Epigenetically silenced tumour suppressor genes in lung cancer

Lung cancer continues to kill more British Columbians each year than any other cancer. Diagnosis typically occurs late, leaving only toxic chemotherapy and radiotherapy as the treatment options. Medicine needs better ways to screen for lung cancer in high risk individuals, and better ways to treat them if lung cancer is found. Cancer cells have their cellular “brakes” cut, bypassing the checkpoints in normal cells that stop them from dividing too fast. Human DNA has two copies of each of these checkpoint genes, to ensure a backup in case one copy is damaged. In cancer cells, however, both copies are often damaged by two different mechanisms.
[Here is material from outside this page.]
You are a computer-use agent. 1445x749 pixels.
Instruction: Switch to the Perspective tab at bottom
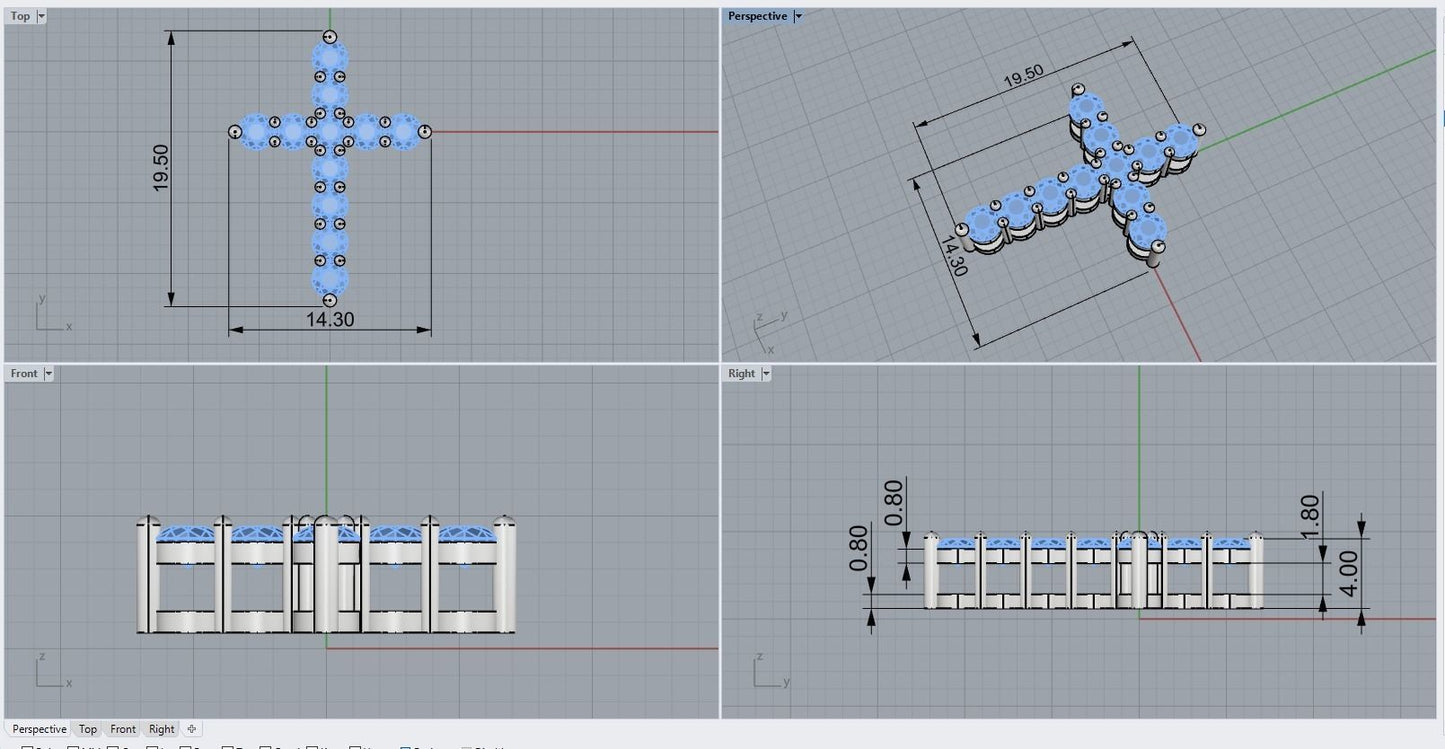tap(39, 729)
One copy may be totally removed, and the other may be silenced by a mechanism called DNA methylation. Because cancer cells go to such great lengths to disrupt both copies of the gene, these genes are likely very important to the continued survival of the cancer. Identifying these genes in early cancers could lead to new screening and therapeutic targets. Ian Wilson is jointly funded by MSFHR and the BC Cancer Foundation. He is working to identify these gene targets, using approaches that enable the entire genome of the cancer cell, as well as every gene product of the cancer cell, to be analyzed simultaneously. He is searching for checkpoint genes in the lung cancer genome that are aggressively shut down in the cancer cell, determining the role of these genes in transforming normal cells into malignant ones. The identification of key checkpoint genes will be very useful as screening markers. This could lead to earlier diagnosis of lung cancer and new targets for therapeutic intervention.